%%

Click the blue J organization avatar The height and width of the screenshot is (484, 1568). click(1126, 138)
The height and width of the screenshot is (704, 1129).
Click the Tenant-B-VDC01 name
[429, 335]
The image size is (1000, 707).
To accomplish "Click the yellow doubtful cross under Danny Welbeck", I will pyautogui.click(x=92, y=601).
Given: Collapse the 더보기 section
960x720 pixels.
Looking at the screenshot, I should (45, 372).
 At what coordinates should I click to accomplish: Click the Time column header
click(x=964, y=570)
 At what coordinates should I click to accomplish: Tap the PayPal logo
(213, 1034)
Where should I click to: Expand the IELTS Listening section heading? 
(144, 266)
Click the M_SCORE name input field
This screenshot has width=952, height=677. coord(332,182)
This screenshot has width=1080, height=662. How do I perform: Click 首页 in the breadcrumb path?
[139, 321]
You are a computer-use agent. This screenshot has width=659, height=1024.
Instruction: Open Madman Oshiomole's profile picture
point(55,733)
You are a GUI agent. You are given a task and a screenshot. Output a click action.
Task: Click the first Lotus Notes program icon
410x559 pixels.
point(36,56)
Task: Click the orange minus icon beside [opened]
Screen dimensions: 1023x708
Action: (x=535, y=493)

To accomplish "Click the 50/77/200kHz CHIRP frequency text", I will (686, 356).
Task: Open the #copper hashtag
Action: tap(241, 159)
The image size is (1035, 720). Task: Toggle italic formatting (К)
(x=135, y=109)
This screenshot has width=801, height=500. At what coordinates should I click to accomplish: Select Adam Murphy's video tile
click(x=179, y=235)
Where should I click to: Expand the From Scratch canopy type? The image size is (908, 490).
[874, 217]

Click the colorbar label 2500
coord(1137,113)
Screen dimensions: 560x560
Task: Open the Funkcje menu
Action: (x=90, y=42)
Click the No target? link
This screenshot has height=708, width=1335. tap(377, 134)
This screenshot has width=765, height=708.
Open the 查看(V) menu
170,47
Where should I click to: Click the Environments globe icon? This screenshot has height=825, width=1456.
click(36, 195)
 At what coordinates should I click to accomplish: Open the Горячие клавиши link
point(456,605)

%%

→ TASK GOAL:
Print the records above in full, exactly.

→ ANSWER TO THE PROBLEM:
Click the blue J organization avatar The height and width of the screenshot is (484, 1568). click(1126, 138)
The height and width of the screenshot is (704, 1129).
Click the Tenant-B-VDC01 name
[429, 335]
The image size is (1000, 707).
To accomplish "Click the yellow doubtful cross under Danny Welbeck", I will pyautogui.click(x=92, y=601).
Given: Collapse the 더보기 section
960x720 pixels.
Looking at the screenshot, I should (45, 372).
 At what coordinates should I click to accomplish: Click the Time column header
click(x=964, y=570)
 At what coordinates should I click to accomplish: Tap the PayPal logo
(213, 1034)
Where should I click to: Expand the IELTS Listening section heading? 
(144, 266)
Click the M_SCORE name input field
This screenshot has width=952, height=677. coord(332,182)
This screenshot has width=1080, height=662. How do I perform: Click 首页 in the breadcrumb path?
[139, 321]
You are a computer-use agent. This screenshot has width=659, height=1024.
Instruction: Open Madman Oshiomole's profile picture
point(55,733)
You are a GUI agent. You are given a task and a screenshot. Output a click action.
Task: Click the first Lotus Notes program icon
410x559 pixels.
point(36,56)
Task: Click the orange minus icon beside [opened]
Screen dimensions: 1023x708
Action: (x=535, y=493)

To accomplish "Click the 50/77/200kHz CHIRP frequency text", I will (686, 356).
Task: Open the #copper hashtag
Action: tap(241, 159)
The image size is (1035, 720). Task: Toggle italic formatting (К)
(x=135, y=109)
This screenshot has width=801, height=500. At what coordinates should I click to accomplish: Select Adam Murphy's video tile
click(x=179, y=235)
Where should I click to: Expand the From Scratch canopy type? The image size is (908, 490).
[874, 217]

Click the colorbar label 2500
coord(1137,113)
Screen dimensions: 560x560
Task: Open the Funkcje menu
Action: (x=90, y=42)
Click the No target? link
This screenshot has height=708, width=1335. tap(377, 134)
This screenshot has width=765, height=708.
Open the 查看(V) menu
170,47
Where should I click to: Click the Environments globe icon? This screenshot has height=825, width=1456.
click(36, 195)
 At what coordinates should I click to accomplish: Open the Горячие клавиши link
point(456,605)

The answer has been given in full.